● **EXCERPTED TEXT**:

____________________

Poola Rangadu is a 2012 Indian Telugu-language action comedy film written and directed by Veerabhadram. The film stars Sunil and Isha Chawla. Atchi Reddy has produced the film under Max India banner.

Plot
Ranga (Sunil) leads a happy and normal life with his family members. One day two men offer him to buy 30 acres of land in partnership with Ranga. Ranga, who is unaware of the risk, agrees to the offer. He sells his home which was being kept for his younger sister's marriage to buy the land.
The land which he buys is between 300 acres on either side belonging to Konda Reddy (Dev Gill) and Lala Goud (Pradeep Rawat,) both local criminals in that village who would kill whoever tried to buy the land.
Ranga leaves his house and reaches the village to see his newly bought land. He doesn't yet know he got cheated by buying land which is under litigation. Soon after arriving the village, he meets his old friend Vasu (Ali), Vasu , he warns Ranga to leave the place and forget about his land, revealing the danger about that place. Ranga then decides to sell his land and get the money for his sister's marriage. Lala Goud's daughter Anitha falls in love with Ranga. However, Ranga is unaware that Anitha loves him. There is flashback revealing Konda Reddy's sister eloping with Lala Goud who was a servant under Konda Reddy's father before him. Now angry, Konda Reddy wants to take revenge on Lala Goud by marrying his daughter with the intent of torturing her.

____________________

● **DATASET EXTRACT**:
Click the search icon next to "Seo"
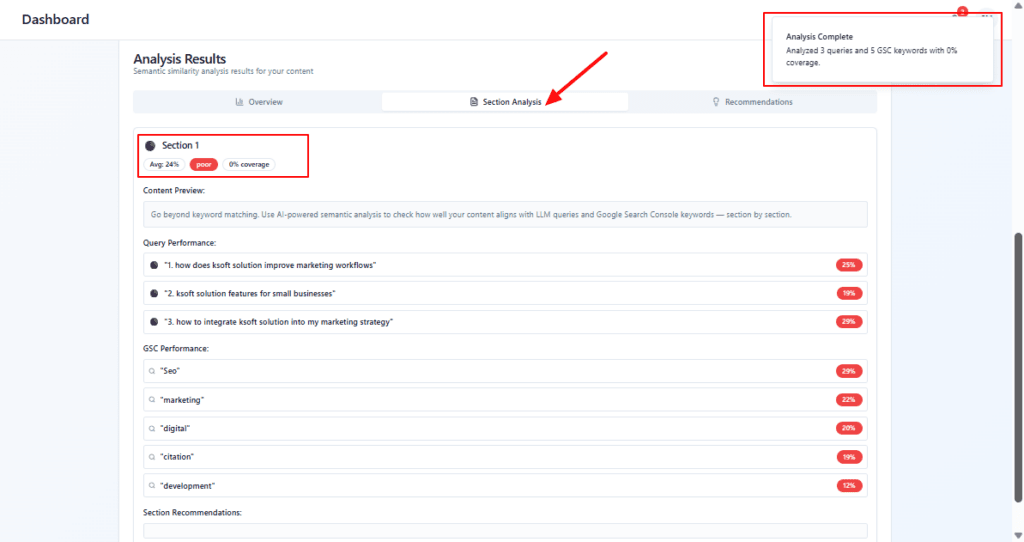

____________________

● **INSTRUCTIONS**:
A. Please revise the Poola Rangadu film text between "The land which" and "tried to buy the land.", inclusive, replacing "criminals" with "gangsters".
B. Carry on the Poola Rangadu plot summary from where it stops.
The lines above come from a different source than the film text.

● **OUTPUTS FOR THE TASKS**:
A.
The land which he buys is between 300 acres on either side belonging to Konda Reddy (Dev Gill) and Lala Goud (Pradeep Rawat,) both local gangsters in that village who would kill whoever tried to buy the land.

B.
The story continues and in the end Ranga battles against Konda Reddy and wins his love and the land.

Cast
 Sunil as Ranga
 Isha Chawla as Anitha
 Kota Srinivasa Rao as Ranga's father
 Dev Gill as Konda Reddy (Anitha's Uncle)
 Pradeep Rawat as Lala Goud, Anitha's father
 Ali as Vasu, Ranga's friend
 Sumithra as Anitha's maternal grandmother
 Satyam Rajesh as Bosu, Ranga's friend
 Prudhviraj as Eedara Gavvaraju "Eega" (Money Lender)
 Duvvasi Mohan as Eedara Gavvaraju's henchman
 Sudha as Ranga's mother
 Pragathi as Lakshmi ( Konda Reddy's Sister), (Anitha's Mother)
Raghu Babu as Thalapathy (Lala Goud's Assistant)
 Arundhati Aravind as Malli
 Manava Koteshwar Rao as Event Organizer of Pochamma Thalli Fair

Box office
After the film ran for 50 days on 7 April 2012 in notable centres it had collected box office takings of  500 million. Movie makers have released a press note in this regard. The film has completed 100 days on 27 May 2012.

Soundtrack
The audio of the film was released on 17 January 2012 and the launch was held at Hotel Katriya in Hyderabad on same day. The soundtrack was composed by Anoop Rubens and it consists of six songs. Lyrics for two songs were written by Kandikonda and one song by Anantha Sriram and another by Ramajogayya Sastry and remaining by Vanamali, Chandrabose.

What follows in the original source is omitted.